── Data under study

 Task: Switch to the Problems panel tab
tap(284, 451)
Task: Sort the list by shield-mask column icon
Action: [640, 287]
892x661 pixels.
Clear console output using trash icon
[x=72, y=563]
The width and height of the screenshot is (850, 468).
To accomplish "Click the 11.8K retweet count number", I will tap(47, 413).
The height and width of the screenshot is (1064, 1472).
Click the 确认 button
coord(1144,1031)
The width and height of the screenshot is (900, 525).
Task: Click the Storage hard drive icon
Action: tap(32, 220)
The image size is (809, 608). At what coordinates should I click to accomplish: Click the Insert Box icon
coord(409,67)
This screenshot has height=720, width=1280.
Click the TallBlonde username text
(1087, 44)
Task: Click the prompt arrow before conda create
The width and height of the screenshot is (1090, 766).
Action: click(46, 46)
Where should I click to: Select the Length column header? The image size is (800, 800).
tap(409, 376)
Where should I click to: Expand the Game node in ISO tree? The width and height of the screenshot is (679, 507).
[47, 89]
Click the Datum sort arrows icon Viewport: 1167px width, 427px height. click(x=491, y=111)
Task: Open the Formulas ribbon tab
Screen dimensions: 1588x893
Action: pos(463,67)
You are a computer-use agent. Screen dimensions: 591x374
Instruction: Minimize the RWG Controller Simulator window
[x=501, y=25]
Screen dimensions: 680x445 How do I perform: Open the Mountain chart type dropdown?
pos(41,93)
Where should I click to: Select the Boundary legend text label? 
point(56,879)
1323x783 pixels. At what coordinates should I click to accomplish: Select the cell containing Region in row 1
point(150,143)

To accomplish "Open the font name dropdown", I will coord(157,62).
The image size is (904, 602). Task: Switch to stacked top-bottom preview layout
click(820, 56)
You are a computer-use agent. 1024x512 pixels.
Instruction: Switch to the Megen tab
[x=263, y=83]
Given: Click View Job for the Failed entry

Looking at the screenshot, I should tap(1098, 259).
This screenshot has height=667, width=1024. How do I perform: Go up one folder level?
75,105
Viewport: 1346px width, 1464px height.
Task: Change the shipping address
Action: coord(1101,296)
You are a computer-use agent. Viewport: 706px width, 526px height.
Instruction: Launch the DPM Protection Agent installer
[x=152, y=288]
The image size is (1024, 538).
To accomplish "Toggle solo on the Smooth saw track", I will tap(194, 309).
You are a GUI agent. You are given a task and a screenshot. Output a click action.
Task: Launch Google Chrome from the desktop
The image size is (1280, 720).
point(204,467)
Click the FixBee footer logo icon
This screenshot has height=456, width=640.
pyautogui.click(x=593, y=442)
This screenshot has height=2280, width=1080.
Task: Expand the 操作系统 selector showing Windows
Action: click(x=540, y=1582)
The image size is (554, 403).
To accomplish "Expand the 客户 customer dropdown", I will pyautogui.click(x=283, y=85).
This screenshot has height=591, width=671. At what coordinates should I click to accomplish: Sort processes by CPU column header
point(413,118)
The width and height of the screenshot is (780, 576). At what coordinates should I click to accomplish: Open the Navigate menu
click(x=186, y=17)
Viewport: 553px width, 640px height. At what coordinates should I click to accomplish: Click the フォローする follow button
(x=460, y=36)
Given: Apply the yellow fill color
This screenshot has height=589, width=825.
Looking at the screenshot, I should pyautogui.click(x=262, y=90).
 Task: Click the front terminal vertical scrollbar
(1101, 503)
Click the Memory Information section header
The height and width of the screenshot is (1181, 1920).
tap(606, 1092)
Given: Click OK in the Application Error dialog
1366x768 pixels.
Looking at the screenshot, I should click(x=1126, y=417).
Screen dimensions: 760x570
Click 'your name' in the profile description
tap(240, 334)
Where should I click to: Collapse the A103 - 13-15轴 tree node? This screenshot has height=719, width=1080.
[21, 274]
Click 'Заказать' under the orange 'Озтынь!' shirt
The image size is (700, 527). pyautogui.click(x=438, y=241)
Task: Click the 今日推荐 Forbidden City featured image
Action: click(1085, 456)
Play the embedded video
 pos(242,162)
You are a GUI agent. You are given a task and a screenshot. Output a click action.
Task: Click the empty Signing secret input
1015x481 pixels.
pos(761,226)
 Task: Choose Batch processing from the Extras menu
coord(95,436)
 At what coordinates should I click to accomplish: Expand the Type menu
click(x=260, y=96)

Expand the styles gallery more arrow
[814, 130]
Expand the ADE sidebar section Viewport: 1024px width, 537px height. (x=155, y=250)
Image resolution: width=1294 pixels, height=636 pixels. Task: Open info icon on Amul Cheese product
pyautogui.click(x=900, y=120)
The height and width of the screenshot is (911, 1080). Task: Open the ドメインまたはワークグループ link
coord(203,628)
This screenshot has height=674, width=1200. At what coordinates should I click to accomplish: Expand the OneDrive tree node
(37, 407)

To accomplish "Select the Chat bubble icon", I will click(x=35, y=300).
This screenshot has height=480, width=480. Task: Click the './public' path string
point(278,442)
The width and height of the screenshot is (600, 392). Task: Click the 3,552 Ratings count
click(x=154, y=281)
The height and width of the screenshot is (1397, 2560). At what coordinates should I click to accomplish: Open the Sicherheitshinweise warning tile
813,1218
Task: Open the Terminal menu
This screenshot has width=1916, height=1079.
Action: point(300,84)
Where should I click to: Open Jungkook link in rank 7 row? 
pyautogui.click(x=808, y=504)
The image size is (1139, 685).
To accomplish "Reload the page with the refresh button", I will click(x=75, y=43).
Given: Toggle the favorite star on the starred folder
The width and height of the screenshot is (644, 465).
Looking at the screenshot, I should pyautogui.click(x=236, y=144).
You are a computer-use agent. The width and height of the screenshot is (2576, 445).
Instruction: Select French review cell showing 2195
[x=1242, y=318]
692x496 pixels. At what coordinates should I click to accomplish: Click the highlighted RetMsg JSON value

────

§ **Task to carry out**
Verbatim and in full, return the listing above.

§ **Answer box**
 Task: Switch to the Problems panel tab
tap(284, 451)
Task: Sort the list by shield-mask column icon
Action: [640, 287]
892x661 pixels.
Clear console output using trash icon
[x=72, y=563]
The width and height of the screenshot is (850, 468).
To accomplish "Click the 11.8K retweet count number", I will tap(47, 413).
The height and width of the screenshot is (1064, 1472).
Click the 确认 button
coord(1144,1031)
The width and height of the screenshot is (900, 525).
Task: Click the Storage hard drive icon
Action: tap(32, 220)
The image size is (809, 608). At what coordinates should I click to accomplish: Click the Insert Box icon
coord(409,67)
This screenshot has height=720, width=1280.
Click the TallBlonde username text
(1087, 44)
Task: Click the prompt arrow before conda create
The width and height of the screenshot is (1090, 766).
Action: click(46, 46)
Where should I click to: Select the Length column header? The image size is (800, 800).
tap(409, 376)
Where should I click to: Expand the Game node in ISO tree? The width and height of the screenshot is (679, 507).
[47, 89]
Click the Datum sort arrows icon Viewport: 1167px width, 427px height. click(x=491, y=111)
Task: Open the Formulas ribbon tab
Screen dimensions: 1588x893
Action: pos(463,67)
You are a computer-use agent. Screen dimensions: 591x374
Instruction: Minimize the RWG Controller Simulator window
[x=501, y=25]
Screen dimensions: 680x445 How do I perform: Open the Mountain chart type dropdown?
pos(41,93)
Where should I click to: Select the Boundary legend text label? 
point(56,879)
1323x783 pixels. At what coordinates should I click to accomplish: Select the cell containing Region in row 1
point(150,143)

To accomplish "Open the font name dropdown", I will coord(157,62).
The image size is (904, 602). Task: Switch to stacked top-bottom preview layout
click(820, 56)
You are a computer-use agent. 1024x512 pixels.
Instruction: Switch to the Megen tab
[x=263, y=83]
Given: Click View Job for the Failed entry

Looking at the screenshot, I should tap(1098, 259).
This screenshot has height=667, width=1024. How do I perform: Go up one folder level?
75,105
Viewport: 1346px width, 1464px height.
Task: Change the shipping address
Action: coord(1101,296)
You are a computer-use agent. Viewport: 706px width, 526px height.
Instruction: Launch the DPM Protection Agent installer
[x=152, y=288]
The image size is (1024, 538).
To accomplish "Toggle solo on the Smooth saw track", I will tap(194, 309).
You are a GUI agent. You are given a task and a screenshot. Output a click action.
Task: Launch Google Chrome from the desktop
The image size is (1280, 720).
point(204,467)
Click the FixBee footer logo icon
This screenshot has height=456, width=640.
pyautogui.click(x=593, y=442)
This screenshot has height=2280, width=1080.
Task: Expand the 操作系统 selector showing Windows
Action: click(x=540, y=1582)
The image size is (554, 403).
To accomplish "Expand the 客户 customer dropdown", I will pyautogui.click(x=283, y=85).
This screenshot has height=591, width=671. At what coordinates should I click to accomplish: Sort processes by CPU column header
point(413,118)
The width and height of the screenshot is (780, 576). At what coordinates should I click to accomplish: Open the Navigate menu
click(x=186, y=17)
Viewport: 553px width, 640px height. At what coordinates should I click to accomplish: Click the フォローする follow button
(x=460, y=36)
Given: Apply the yellow fill color
This screenshot has height=589, width=825.
Looking at the screenshot, I should pyautogui.click(x=262, y=90).
 Task: Click the front terminal vertical scrollbar
(1101, 503)
Click the Memory Information section header
The height and width of the screenshot is (1181, 1920).
tap(606, 1092)
Given: Click OK in the Application Error dialog
1366x768 pixels.
Looking at the screenshot, I should click(x=1126, y=417).
Screen dimensions: 760x570
Click 'your name' in the profile description
tap(240, 334)
Where should I click to: Collapse the A103 - 13-15轴 tree node? This screenshot has height=719, width=1080.
[21, 274]
Click 'Заказать' under the orange 'Озтынь!' shirt
The image size is (700, 527). pyautogui.click(x=438, y=241)
Task: Click the 今日推荐 Forbidden City featured image
Action: click(1085, 456)
Play the embedded video
 pos(242,162)
You are a GUI agent. You are given a task and a screenshot. Output a click action.
Task: Click the empty Signing secret input
1015x481 pixels.
pos(761,226)
 Task: Choose Batch processing from the Extras menu
coord(95,436)
 At what coordinates should I click to accomplish: Expand the Type menu
click(x=260, y=96)

Expand the styles gallery more arrow
[814, 130]
Expand the ADE sidebar section Viewport: 1024px width, 537px height. (x=155, y=250)
Image resolution: width=1294 pixels, height=636 pixels. Task: Open info icon on Amul Cheese product
pyautogui.click(x=900, y=120)
The height and width of the screenshot is (911, 1080). Task: Open the ドメインまたはワークグループ link
coord(203,628)
This screenshot has height=674, width=1200. At what coordinates should I click to accomplish: Expand the OneDrive tree node
(37, 407)

To accomplish "Select the Chat bubble icon", I will click(x=35, y=300).
This screenshot has height=480, width=480. Task: Click the './public' path string
point(278,442)
The width and height of the screenshot is (600, 392). Task: Click the 3,552 Ratings count
click(x=154, y=281)
The height and width of the screenshot is (1397, 2560). At what coordinates should I click to accomplish: Open the Sicherheitshinweise warning tile
813,1218
Task: Open the Terminal menu
This screenshot has width=1916, height=1079.
Action: point(300,84)
Where should I click to: Open Jungkook link in rank 7 row? 
pyautogui.click(x=808, y=504)
The image size is (1139, 685).
To accomplish "Reload the page with the refresh button", I will click(x=75, y=43).
Given: Toggle the favorite star on the starred folder
The width and height of the screenshot is (644, 465).
Looking at the screenshot, I should pyautogui.click(x=236, y=144).
You are a computer-use agent. The width and height of the screenshot is (2576, 445).
Instruction: Select French review cell showing 2195
[x=1242, y=318]
692x496 pixels. At what coordinates should I click to accomplish: Click the highlighted RetMsg JSON value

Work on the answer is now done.